Tugas Dikerjakan
Menurut berita tentang sanksi AS terhadap Rusia, ke mana Trump berangkat setelah menjawab pertanyaan wartawan di Gedung Putih?

Kutipan Dokumen
_ _ _ _ _
Presiden AS Donald Trump menyatakan siap menerapkan tahap kedua sanksi terhadap Rusia setelah serangan udara terbesar menghantam Kyiv dan merusak gedung pemerintah Ukraina. (REUTERS)

Presiden Amerika Serikat Donald Trump pada Minggu (7/9) menyatakan kesiapannya untuk memberlakukan tahap kedua sanksi terhadap Rusia. Pernyataan itu muncul hanya beberapa jam setelah serangan udara terbesar sejak perang dimulai menghantam Ukraina, menewaskan sedikitnya empat orang dan merusak gedung pemerintahan di Kyiv.

Ketika ditanya wartawan di Gedung Putih apakah ia siap melangkah ke tahap sanksi berikutnya, Trump menjawab singkat, “Ya, saya siap,” sebelum berangkat menuju turnamen tenis US Open di New York City. Namun, ia tidak merinci bentuk sanksi tambahan tersebut.
_ _ _ _ _
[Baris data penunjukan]

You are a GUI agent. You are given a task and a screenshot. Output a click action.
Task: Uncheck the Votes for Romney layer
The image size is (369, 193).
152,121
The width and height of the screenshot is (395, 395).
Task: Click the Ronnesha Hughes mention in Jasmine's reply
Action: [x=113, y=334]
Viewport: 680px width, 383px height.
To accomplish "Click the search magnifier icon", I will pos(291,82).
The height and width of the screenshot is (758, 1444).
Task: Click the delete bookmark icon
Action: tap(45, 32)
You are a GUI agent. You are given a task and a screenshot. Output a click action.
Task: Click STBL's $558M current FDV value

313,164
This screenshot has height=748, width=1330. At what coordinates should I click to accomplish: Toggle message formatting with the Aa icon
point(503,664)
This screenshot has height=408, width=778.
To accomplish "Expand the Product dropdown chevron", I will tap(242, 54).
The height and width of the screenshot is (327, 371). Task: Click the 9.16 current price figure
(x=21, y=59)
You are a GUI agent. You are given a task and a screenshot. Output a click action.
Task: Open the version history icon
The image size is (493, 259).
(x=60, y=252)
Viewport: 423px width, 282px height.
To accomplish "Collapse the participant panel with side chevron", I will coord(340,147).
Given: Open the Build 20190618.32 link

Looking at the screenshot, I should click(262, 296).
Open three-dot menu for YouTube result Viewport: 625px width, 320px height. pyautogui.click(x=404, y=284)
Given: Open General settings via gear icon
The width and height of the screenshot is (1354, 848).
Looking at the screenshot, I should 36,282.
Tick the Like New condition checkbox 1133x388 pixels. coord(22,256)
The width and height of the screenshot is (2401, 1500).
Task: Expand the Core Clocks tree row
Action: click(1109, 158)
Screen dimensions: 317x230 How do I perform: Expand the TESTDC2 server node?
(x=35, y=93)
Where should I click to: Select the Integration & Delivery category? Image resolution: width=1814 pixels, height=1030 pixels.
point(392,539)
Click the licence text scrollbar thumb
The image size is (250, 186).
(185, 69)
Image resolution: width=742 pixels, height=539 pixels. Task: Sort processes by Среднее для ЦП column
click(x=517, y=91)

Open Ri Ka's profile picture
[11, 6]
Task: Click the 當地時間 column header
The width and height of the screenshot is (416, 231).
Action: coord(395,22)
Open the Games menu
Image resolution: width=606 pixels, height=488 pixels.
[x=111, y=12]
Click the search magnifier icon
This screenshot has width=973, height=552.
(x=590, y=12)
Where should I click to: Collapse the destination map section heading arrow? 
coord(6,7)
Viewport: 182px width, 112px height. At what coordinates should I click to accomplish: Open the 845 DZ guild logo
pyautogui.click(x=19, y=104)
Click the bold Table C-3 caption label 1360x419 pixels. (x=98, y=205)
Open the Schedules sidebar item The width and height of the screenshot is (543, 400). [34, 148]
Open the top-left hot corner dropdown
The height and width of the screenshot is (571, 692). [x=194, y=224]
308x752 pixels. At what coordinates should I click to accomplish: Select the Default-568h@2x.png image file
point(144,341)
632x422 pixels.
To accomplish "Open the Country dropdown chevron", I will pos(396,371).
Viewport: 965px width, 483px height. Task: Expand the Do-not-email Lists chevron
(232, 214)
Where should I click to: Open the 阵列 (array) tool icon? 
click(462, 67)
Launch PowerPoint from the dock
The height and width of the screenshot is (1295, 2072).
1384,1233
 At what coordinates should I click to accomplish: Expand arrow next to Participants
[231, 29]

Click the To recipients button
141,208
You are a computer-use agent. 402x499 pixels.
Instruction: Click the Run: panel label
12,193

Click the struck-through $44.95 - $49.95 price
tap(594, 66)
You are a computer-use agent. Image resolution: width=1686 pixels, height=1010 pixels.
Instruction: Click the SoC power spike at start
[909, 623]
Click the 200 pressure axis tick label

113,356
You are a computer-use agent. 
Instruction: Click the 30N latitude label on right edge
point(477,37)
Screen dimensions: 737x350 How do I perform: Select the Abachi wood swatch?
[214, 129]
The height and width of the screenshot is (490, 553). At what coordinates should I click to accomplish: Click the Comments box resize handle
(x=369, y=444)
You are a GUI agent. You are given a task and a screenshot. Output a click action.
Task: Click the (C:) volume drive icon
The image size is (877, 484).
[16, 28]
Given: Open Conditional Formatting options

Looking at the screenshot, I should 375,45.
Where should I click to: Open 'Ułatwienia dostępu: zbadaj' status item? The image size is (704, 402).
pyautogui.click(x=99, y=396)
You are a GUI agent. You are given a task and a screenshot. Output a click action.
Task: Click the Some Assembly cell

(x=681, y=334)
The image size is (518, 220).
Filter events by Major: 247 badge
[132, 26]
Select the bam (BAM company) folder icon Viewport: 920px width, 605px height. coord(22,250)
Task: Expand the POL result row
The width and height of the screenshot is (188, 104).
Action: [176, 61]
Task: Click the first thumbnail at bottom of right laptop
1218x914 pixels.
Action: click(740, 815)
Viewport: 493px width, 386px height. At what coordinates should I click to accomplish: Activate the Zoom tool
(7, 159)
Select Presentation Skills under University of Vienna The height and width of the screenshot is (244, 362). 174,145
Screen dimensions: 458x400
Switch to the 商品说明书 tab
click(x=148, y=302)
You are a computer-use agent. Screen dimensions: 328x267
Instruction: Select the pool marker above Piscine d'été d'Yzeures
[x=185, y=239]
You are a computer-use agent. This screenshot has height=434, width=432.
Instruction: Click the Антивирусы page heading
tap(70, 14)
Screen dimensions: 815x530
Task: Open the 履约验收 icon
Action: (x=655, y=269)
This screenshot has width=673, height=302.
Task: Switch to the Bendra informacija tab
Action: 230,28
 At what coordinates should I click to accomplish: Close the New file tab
_ _ _ _ _
Hasil Latihan
Ke turnamen tenis US Open di New York City.